A u nas? W Polsce, szczególnie na Kaszubach, obchodziło się kiedyś zapusty – czas zabaw i tańców, suto zakrapiany alkoholem. Ludzie jedli wtedy dużo, jakby chcieli zaspokoić głód przed zbliżającym się postem. Popularnością cieszyły się zwłaszcza tłuste dania, chętnie spożywano na przykład placki ziemniaczane. Najbiedniejsi starali się zjeść choć trochę mięsa, bo wierzyli, że kto w zapusty nie je mięsa, tego komary przez lato zjedzą.
Na ostatni tydzień karnawału przypadał – i przypada również dzisiaj – tłusty czwartek. Tego dnia ludzie zwykli raczyć się pączkami, blinami, pampuchami, słodkimi racuchami czy chrustami. Natomiast wtorek przed Popielcem to ostatki zwane śledzikiem, kusakami, a w Wielkopolsce i na Kujawach – podkoziołkiem. Kiedyś pojawiały się wtedy na stołach różne odsłony śledzi – tanich i łatwo dostępnych.
Współczesny karnawał niewiele ma wspólnego ze skrywającym urok zakazanego owocu „czasem poza czasem”, kiedy wolno było przekraczać granice i oddawać się nieskrępowanej zabawie. Wszystko, co przez wieki zarezerwowano dla tego wyjątkowego okresu, jest bowiem dziś powszechne i dostępne o dowolnej porze roku.
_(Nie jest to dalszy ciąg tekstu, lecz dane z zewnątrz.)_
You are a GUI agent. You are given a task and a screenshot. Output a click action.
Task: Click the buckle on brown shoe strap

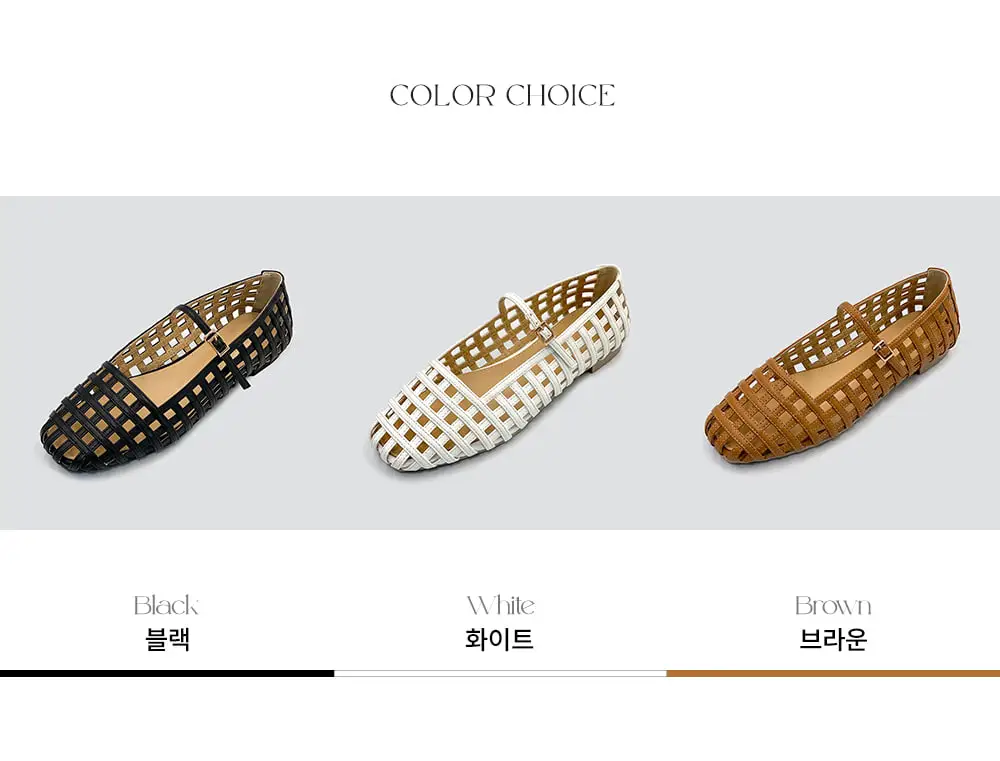tap(881, 350)
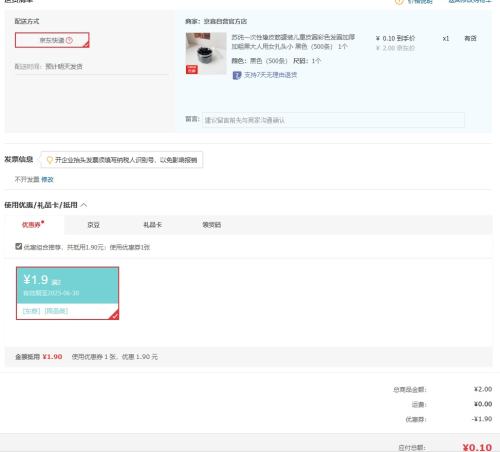This screenshot has height=452, width=500.
Task: Click the 7天无理由退货 badge icon
Action: pos(237,75)
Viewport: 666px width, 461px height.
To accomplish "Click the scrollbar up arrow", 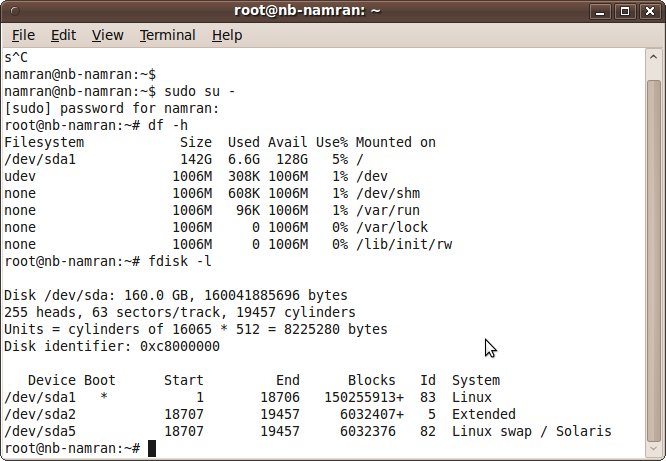I will tap(651, 57).
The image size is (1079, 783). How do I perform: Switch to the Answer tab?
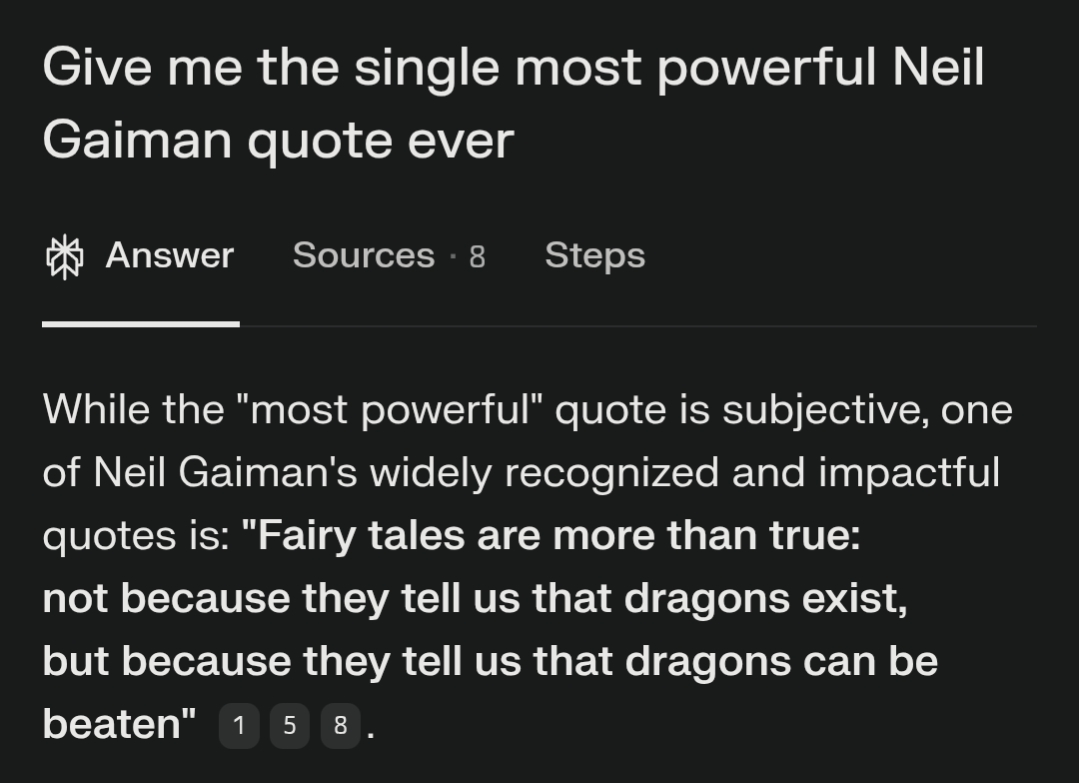(x=140, y=256)
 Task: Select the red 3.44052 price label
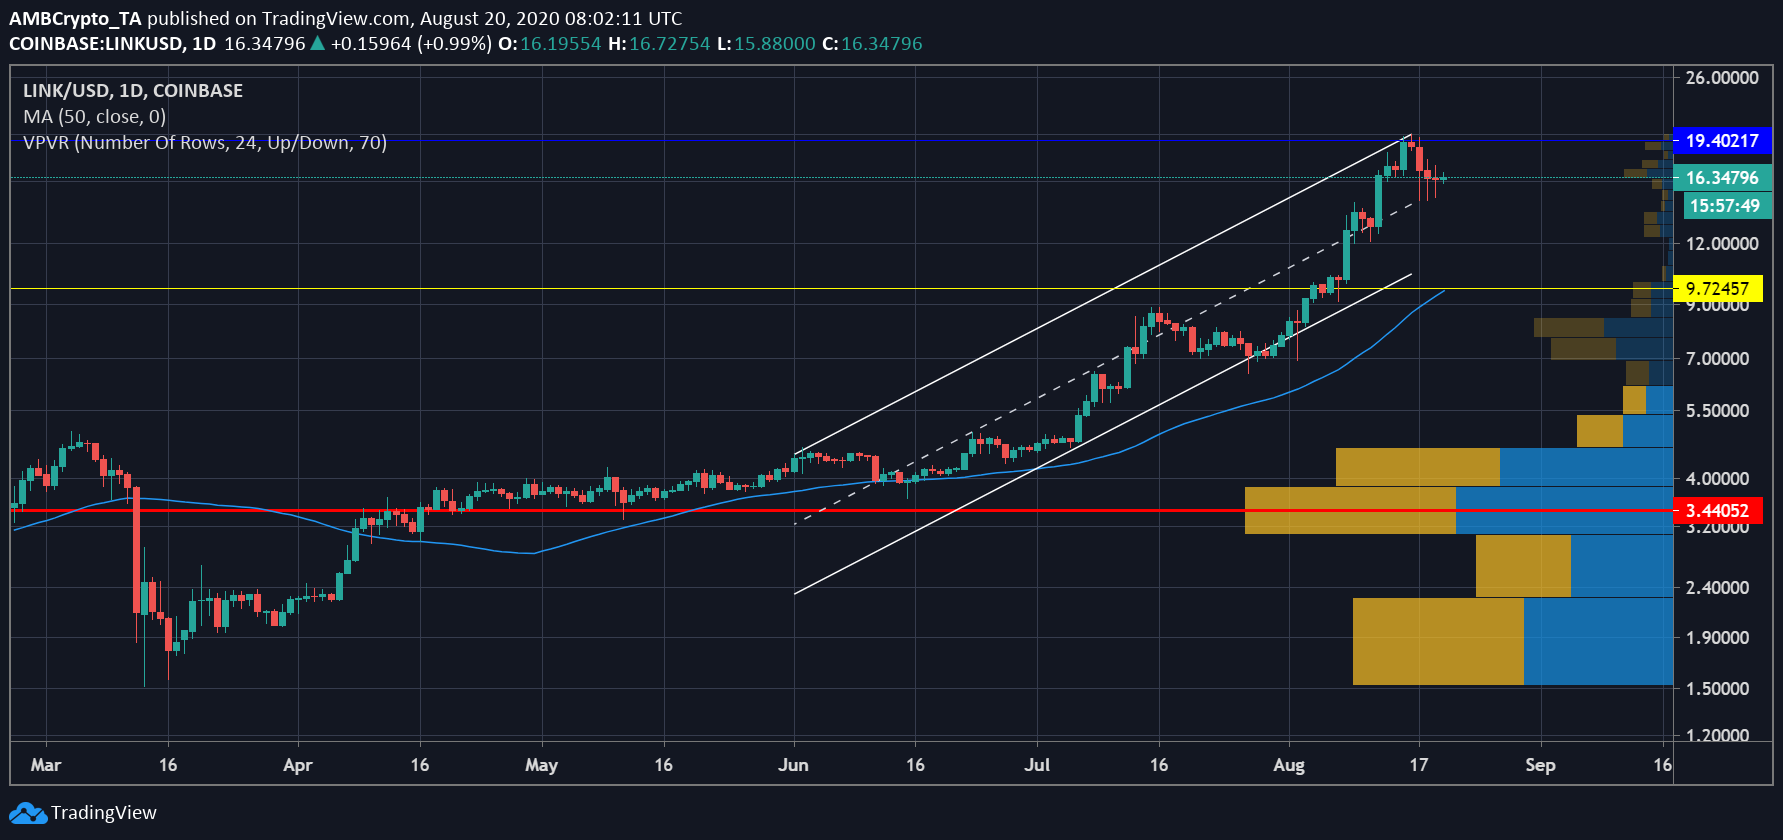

Mimo to chcielibyśmy Was zachęcić do spędzenia tego czasu przynajmniej na domowych prywatkach, w towarzystwie kolorowych masek, tańców i pysznego jedzenia. Myślimy sobie, że w takich warunkach najlepiej sprawdzą się dania na jeden kęs, jedzone rękami, modne ostatnio finger food. Inspiracją jest dla nas obraz świata bez granic, przedstawiamy Wam więc poniżej przepisy z wielu jego zakątków, a zaczynamy oczywiście od Polski i królujących u nas śledzi.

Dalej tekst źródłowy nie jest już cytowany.